Essas imagens torturantes criam uma interpretação muito negativa sobre alguns tratamentos realizados hoje em dia para a melhora de pacientes. O termo eletrochoque é abominado por psiquiatras, por profissionais da Saúde, uma vez que remete às torturas pelas quais muitas pessoas passaram até alguns anos. Hoje, a eletroconvulsoterapia é um método terapêutico no tratamento de algumas patologias psiquiátricas resistentes à medicação. O paciente é anestesiado e recebe um relaxante muscular, oxigenação e monitores cardíacos, cerebrais e de pressão arterial. Só então é aplicado um estímulo muito breve por meio de dois eletrodos que são colocados na parte frontal da cabeça, o suficiente para induzir a convulsão que é vista apenas no monitor do eletroencefalograma. Durante todo o procedimento, que demora em média 30 minutos, o paciente é acompanhado por um médico anestesista e por um psiquiatra.
Sou leigo no assunto, mas vejo de maneira positiva o tratamento atual. Mas por que resolvi escrever sobre esse assunto? Acontece que, recentemente, um documento do Ministério da Saúde foi muito criticado por dar aval ao uso de eletroconvulsoterapia, por reforçar a possibilidade da internação de crianças em hospitais psiquiátricos, além de pregar a abstinência para o tratamento de dependentes de drogas. Em oposição ao documento, o qual o Ministro da Saúde Luiz Henrique Mandetta manifestou desconhecer, o Conselho Municipal de Saúde se disse surpreendido, pois seria uma forma de incentivar o retorno dos manicômios. De acordo com o presidente do Conselho, “As pessoas com problemas mentais estão sendo cuidadas por suas famílias, reintegradas à comunidade. Isso é um retrocesso absurdo. Essas clínicas saqueavam o Estado com as internações. É preciso que a sociedade diga não a esse retorno à Idade Média”.

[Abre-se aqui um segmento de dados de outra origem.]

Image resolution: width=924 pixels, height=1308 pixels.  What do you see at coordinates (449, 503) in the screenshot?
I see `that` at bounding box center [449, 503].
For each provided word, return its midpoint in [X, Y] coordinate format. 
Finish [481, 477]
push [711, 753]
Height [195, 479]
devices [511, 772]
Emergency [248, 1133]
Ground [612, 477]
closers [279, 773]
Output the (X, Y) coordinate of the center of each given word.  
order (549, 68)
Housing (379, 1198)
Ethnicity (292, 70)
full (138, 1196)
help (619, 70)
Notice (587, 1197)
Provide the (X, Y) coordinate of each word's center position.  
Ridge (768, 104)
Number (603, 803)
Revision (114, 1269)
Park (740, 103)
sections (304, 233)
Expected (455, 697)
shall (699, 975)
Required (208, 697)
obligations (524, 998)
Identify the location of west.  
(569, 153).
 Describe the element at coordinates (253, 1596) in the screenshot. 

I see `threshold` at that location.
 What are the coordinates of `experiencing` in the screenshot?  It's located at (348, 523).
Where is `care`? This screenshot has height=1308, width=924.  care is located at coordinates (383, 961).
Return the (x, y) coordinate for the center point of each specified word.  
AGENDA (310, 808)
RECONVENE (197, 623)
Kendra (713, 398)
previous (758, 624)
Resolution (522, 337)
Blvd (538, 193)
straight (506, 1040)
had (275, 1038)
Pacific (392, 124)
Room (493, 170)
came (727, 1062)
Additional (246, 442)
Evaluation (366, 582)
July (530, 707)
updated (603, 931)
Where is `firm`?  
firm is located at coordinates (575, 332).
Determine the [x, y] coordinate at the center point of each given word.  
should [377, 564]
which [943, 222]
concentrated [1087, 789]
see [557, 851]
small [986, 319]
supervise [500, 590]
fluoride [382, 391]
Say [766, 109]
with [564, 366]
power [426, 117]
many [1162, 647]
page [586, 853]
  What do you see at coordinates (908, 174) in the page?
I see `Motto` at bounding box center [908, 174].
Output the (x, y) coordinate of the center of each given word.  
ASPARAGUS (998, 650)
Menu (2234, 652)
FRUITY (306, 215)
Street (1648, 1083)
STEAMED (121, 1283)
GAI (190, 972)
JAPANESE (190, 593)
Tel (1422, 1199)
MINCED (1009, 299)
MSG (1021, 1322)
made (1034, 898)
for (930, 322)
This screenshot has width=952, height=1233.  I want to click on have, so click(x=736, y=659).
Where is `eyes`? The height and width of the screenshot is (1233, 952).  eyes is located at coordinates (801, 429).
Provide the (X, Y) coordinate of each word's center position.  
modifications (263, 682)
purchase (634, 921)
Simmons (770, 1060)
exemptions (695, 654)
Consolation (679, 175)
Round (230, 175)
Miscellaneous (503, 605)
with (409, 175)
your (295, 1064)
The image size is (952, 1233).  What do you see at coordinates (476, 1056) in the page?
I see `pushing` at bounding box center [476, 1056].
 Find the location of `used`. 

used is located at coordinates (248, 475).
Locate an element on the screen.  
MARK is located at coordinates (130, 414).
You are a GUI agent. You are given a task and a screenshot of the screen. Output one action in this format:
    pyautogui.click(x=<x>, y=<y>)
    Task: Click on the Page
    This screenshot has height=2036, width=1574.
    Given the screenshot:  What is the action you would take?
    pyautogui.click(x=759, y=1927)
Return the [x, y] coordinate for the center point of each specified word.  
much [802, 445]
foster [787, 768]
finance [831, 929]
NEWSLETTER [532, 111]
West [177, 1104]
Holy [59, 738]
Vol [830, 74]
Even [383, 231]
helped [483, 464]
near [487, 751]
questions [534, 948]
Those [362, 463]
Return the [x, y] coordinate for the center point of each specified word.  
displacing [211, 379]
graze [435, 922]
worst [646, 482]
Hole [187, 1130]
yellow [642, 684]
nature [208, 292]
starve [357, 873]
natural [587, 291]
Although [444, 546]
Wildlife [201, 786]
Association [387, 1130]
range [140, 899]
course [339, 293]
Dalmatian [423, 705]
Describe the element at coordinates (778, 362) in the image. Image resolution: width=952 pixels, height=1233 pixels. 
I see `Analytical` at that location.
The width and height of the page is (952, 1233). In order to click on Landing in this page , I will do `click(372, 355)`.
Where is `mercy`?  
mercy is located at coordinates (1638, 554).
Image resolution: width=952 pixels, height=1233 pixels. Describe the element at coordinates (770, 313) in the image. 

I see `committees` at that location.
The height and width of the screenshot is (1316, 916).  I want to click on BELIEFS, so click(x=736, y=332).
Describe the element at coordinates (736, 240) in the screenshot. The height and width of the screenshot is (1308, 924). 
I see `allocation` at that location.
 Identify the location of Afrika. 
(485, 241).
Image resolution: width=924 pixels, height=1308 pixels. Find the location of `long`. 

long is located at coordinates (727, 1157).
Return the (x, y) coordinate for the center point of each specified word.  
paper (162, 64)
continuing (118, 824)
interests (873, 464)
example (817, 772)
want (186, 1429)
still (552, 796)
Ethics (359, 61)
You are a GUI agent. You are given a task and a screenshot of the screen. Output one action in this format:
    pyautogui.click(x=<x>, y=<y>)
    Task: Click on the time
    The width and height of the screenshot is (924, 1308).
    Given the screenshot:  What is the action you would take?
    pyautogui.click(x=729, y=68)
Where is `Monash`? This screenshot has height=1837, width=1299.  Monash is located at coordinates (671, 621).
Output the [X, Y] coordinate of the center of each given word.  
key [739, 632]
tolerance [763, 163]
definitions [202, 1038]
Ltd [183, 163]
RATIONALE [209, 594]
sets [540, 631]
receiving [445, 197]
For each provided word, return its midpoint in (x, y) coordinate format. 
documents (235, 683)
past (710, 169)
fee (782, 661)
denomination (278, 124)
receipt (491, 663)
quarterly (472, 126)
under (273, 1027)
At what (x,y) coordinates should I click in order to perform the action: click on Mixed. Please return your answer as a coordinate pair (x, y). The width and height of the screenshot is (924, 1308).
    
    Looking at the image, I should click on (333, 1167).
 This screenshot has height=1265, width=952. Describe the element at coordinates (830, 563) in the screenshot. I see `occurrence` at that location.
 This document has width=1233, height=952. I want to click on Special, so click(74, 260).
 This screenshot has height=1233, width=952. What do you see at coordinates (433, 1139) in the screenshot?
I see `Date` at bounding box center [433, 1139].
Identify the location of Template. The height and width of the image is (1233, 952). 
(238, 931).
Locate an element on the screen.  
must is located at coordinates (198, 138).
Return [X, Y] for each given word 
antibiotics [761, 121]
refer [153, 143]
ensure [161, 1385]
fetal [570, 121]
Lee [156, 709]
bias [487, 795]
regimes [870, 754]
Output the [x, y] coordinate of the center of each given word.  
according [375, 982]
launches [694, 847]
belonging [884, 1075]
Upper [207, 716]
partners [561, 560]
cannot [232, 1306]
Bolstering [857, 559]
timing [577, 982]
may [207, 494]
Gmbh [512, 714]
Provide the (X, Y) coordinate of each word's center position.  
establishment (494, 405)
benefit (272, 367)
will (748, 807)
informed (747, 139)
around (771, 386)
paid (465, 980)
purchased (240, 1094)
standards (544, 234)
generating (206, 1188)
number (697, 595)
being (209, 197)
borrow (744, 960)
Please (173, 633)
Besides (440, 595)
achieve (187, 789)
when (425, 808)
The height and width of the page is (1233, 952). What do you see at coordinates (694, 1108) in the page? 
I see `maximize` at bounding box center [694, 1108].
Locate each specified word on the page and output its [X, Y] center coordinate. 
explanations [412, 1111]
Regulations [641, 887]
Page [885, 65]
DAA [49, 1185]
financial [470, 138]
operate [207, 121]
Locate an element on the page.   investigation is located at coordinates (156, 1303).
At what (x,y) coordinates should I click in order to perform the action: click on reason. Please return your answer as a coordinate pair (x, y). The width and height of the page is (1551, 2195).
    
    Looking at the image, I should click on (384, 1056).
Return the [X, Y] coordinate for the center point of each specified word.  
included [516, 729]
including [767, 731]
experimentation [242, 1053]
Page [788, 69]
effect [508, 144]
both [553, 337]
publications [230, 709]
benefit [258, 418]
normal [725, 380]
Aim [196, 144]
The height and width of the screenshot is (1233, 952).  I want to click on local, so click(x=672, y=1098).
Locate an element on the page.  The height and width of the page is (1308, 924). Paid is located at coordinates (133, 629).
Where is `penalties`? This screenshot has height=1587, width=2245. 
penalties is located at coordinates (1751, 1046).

Minha opinião é a de que o alarde sobre a nota do Ministério da Saúde se faz pelo temor social de que este seja um caminho de abertura para o retorno de práticas desumanas e de exclusão. É uma situação muito difícil, uma vez que a eletroconvulsoterapia e a internação de pacientes, em alguns casos, são necessárias. O debate precisa de esclarecimentos, os extremismos precisam ser evitados.
A raiz do problema encontra-se no momento político-social pelo qual estamos passando. Estamos há poucos dias de um novo governo; governo este, por sua vez, com uma política de exclusão, uma política de autoritarismo e de defesa dos dominantes, da elite. São palavras do presidente da República Jair Bolsonaro “as minorias têm que se curvar às maiorias; as minorias se adequam ou simplesmente desapareçam!”. As atitudes ditatoriais tomadas pelo governo, como, por exemplo, obstrução do trabalho da imprensa, transferência do Coaf para o Ministério da Justiça aliadas às falas de Bolsonaro e de alguns membros do governo em defesa à tortura, ao assassinato de cidadãos que sejam contra o governo, ao preconceito contra negros, indígenas, LGBTs, pobres etc. nos remetem às atrocidades ocorridas em sombrios tempos aqui mesmo no Brasil, como às ocorridas na Colônia de Barbacena. Mas seria possível esse medo ideológico transformar-se em realidade, em prática? Provavelmente essa pergunta já foi feita em outros momentos da história da humanidade... e as respostas nós já sabemos... Tomara que dessa vez seja diferente.